##### Exercise materials #####
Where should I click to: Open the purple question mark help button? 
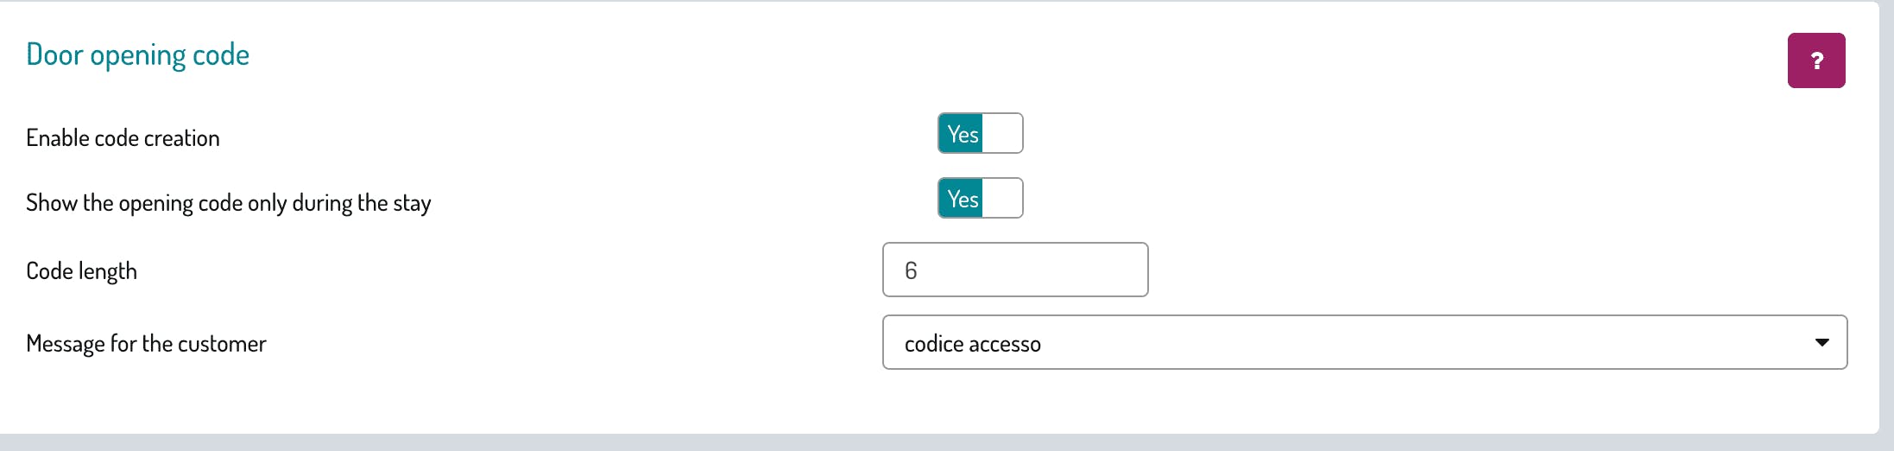(x=1815, y=60)
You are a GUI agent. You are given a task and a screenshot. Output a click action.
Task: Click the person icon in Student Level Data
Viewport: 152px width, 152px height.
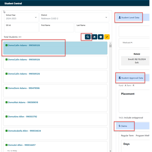point(120,18)
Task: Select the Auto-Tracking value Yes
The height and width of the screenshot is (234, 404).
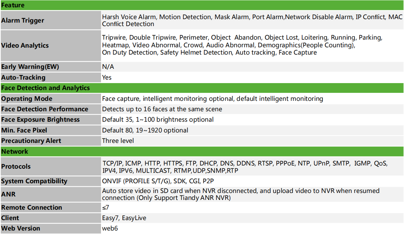Action: pos(107,78)

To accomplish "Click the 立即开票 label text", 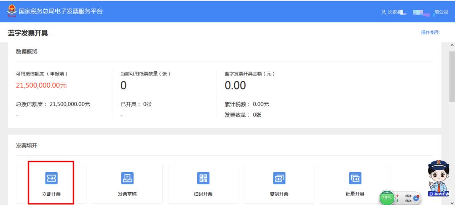I will click(51, 194).
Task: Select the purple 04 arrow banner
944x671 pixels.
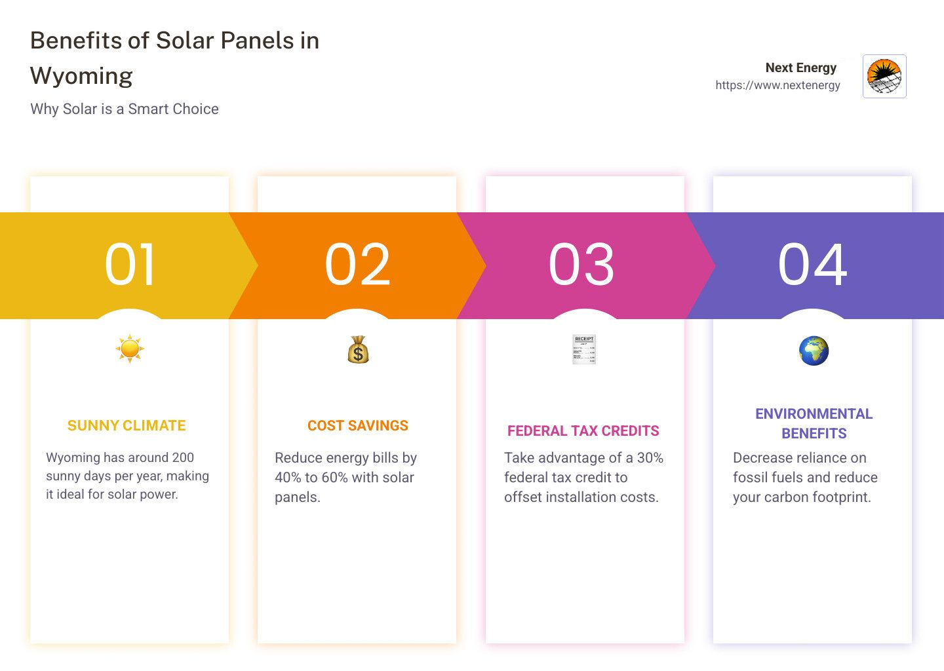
#####
§ Task goal
Rewrite the rows from the beginning up to and including the line that contains "point(120,18)", replacing "person icon" with "user icon" and leaving everything else unchanged. Omit the pictures from your answer.

§ Answer to the task
Where should I click to: Open the purple question mark help button? 
(x=1815, y=60)
You are a GUI agent. You are given a task and a screenshot. Output a click action.
Task: Click the user icon in Student Level Data
Viewport: 152px width, 152px height.
point(120,18)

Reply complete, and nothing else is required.